Salariés matériel jetable ?

 

Si les salariés n’ont, pour certains, pas plus de poids que n’importe quel matériel de production, s’ils ne constituent qu’un « poste charges » du compte d’exploitation, si leur valeur ne s’exprime qu’en termes de productivité, alors les limites sont franchies et notre opposition doit être résolue.
 

Cependant pour que cette opposition soit crédible, il faut que nos comportements personnels soient, comme nous l’avons déjà dit, en accord avec la foi que nous professons.

 

Dans le domaine économique, il n’existe pas de bons projets d’entreprise sans de bons projets pour l’homme.

 

Justement en matière de comportement et de notre relation à l’autre, quels sont les principes que nous pourrions retenir et mettre en œuvre ? A titre personnel6 , deux versets de la Bible m’ont particulièrement parlé et contribué, avec la grâce de Dieu, à assumer mes responsabilités et en supporter les conséquences :
 

« Ce que l’Eternel demande de toi, c’est que tu pratiques la justice, que tu aimes la miséricorde, et que tu marches humblement avec ton Dieu » (Mi 6.8). Cette parole m’est personnelle, mais je crois que toute personne assumant des responsabilités devrait réfléchir à cette proposition : Etre des hommes justes, des hommes de cœur, avec la force que Dieu donne à chacun.
 

« J’ai été jeune, j’ai vieilli ; et je n’ai point vu le juste abandonné, ni sa postérité mendier son pain » (Ps 37.25). Je peux faire confiance à Dieu.

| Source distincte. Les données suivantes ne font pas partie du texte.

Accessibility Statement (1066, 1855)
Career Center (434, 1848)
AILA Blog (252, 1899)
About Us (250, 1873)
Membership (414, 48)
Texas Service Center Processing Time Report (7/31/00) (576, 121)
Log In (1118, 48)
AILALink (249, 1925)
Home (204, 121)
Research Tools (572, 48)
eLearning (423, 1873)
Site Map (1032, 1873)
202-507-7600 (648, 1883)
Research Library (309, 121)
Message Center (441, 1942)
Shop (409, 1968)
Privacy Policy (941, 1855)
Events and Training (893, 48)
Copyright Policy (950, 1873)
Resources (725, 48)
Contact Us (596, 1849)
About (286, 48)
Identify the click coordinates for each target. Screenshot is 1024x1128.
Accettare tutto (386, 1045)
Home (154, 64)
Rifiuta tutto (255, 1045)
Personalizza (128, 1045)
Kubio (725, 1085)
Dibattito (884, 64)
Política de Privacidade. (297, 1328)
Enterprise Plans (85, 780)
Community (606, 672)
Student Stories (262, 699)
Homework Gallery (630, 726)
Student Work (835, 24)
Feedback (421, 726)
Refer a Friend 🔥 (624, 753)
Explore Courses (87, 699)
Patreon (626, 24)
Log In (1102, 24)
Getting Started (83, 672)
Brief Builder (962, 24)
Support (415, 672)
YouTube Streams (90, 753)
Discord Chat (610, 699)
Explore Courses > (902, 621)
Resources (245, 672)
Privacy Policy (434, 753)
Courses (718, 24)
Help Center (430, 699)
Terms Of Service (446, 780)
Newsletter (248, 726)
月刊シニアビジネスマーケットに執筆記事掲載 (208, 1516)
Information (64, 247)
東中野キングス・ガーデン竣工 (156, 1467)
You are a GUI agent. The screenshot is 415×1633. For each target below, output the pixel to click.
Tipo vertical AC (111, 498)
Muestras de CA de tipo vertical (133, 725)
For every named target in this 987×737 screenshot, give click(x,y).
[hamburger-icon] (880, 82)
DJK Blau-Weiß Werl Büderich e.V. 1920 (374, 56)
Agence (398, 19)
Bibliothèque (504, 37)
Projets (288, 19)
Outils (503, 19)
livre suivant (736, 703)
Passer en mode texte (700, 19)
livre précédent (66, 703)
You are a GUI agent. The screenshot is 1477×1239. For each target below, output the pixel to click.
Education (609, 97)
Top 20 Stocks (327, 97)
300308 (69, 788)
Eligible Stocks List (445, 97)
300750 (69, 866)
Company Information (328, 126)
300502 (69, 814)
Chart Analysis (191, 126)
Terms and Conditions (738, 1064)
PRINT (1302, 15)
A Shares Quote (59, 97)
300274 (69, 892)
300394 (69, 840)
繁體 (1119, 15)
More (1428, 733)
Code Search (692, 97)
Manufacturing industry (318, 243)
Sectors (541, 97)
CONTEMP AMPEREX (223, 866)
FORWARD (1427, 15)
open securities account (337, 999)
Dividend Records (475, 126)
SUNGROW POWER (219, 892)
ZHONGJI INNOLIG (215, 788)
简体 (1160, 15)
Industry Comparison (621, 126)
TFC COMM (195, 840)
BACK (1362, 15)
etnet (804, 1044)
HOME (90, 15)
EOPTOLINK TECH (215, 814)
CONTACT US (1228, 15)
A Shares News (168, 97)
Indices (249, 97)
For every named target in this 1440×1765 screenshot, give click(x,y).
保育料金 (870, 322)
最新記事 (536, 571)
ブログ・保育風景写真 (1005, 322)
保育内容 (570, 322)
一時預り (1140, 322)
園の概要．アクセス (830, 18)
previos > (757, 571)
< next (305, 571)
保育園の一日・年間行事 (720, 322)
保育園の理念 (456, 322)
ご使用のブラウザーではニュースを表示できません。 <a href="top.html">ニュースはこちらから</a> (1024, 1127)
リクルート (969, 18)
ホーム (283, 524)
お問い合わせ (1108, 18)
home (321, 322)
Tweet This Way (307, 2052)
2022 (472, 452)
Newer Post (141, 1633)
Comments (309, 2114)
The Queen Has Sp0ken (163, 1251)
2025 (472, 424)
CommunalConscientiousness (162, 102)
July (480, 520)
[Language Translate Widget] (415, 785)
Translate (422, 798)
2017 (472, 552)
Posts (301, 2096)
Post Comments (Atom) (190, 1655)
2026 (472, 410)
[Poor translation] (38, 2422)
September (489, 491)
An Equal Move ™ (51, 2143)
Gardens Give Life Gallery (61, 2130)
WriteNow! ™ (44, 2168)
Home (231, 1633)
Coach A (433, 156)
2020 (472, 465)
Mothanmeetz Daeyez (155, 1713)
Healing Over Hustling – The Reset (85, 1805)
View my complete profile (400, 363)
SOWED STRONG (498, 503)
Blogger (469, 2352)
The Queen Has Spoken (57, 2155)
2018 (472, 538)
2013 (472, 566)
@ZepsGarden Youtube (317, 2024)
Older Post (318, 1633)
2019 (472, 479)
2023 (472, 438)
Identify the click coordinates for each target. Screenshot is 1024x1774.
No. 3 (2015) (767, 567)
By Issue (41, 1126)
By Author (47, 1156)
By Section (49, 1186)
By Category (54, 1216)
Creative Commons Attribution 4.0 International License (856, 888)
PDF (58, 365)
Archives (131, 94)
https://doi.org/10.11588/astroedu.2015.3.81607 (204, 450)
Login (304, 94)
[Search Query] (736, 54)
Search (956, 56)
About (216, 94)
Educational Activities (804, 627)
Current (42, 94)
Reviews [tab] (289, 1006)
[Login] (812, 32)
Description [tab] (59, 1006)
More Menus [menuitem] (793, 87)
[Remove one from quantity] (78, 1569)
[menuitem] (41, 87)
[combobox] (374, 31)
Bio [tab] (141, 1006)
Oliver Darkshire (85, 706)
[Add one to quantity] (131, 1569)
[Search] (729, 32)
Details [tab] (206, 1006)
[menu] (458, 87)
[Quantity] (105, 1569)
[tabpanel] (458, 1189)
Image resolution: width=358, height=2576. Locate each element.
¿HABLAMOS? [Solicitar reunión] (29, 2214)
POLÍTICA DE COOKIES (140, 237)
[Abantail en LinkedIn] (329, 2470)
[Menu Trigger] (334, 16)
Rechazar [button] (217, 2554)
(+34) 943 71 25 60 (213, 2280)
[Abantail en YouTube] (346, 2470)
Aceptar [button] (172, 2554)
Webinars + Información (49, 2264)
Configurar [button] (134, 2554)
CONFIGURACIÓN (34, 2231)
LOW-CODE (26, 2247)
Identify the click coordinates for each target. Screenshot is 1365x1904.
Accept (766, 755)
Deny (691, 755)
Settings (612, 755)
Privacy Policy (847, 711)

Je voudrais préciser que quel que soit le niveau de responsabilité que j’ai dû assumer, j’ai avant tout cherché à l’accomplir en tant que « chrétien manager » ou « chrétien patron » et non l’inverse. J’ai essayé, dans l’exercice de mes responsabilités, d’appliquer à mon management les principes suivants : 

  • Une définition claire et aussi précise que possible des responsabilités de chacun (droits et devoirs), ainsi que de leur mode d’application. Ne pas laisser de place au doute en favorisant l’initiative.
  • Le respect des engagements pris, tant envers ceux de l’extérieur (clients, fournisseurs), qu’envers le personnel. C’est une question de respect de l’autre et de la parole.
  • La transparence dans l’information et la présentation des chiffres et des résultats. Dire la vérité c’est avoir de la considération pour les collaborateurs qui y contribuent.
  • La valorisation des compétences, c’est enrichir la société et transformer « les ressources humaines » en « richesses humaines »
  • L’analyse régulière des points forts et des points faibles de nos produits, de nos méthodes et de nos structures et de ceux qui les composent, permet une adaptation qui doit contribuer au bien-être général de l’entreprise.
  • La rigueur pour tous dans la mise en œuvre des décisions. Le niveau hiérarchique ne dispense pas l’intéressé de s’affranchir des contraintes imposées.

 

 

Exigences économiques, souci d’éthique

La rentabilité et le profit sont des éléments vitaux à la vie de l’entreprise. Mais je sais que l’un comme l’autre ne peuvent se faire sans les hommes qui la composent. La réussite n’est pas automatiquement garantie car chacun n’a en fonction de son poste, qu’une vision partielle des choses, et le personnel prête souvent à ses dirigeants des intentions ou des ambitions personnelles qu’ils n’ont pas.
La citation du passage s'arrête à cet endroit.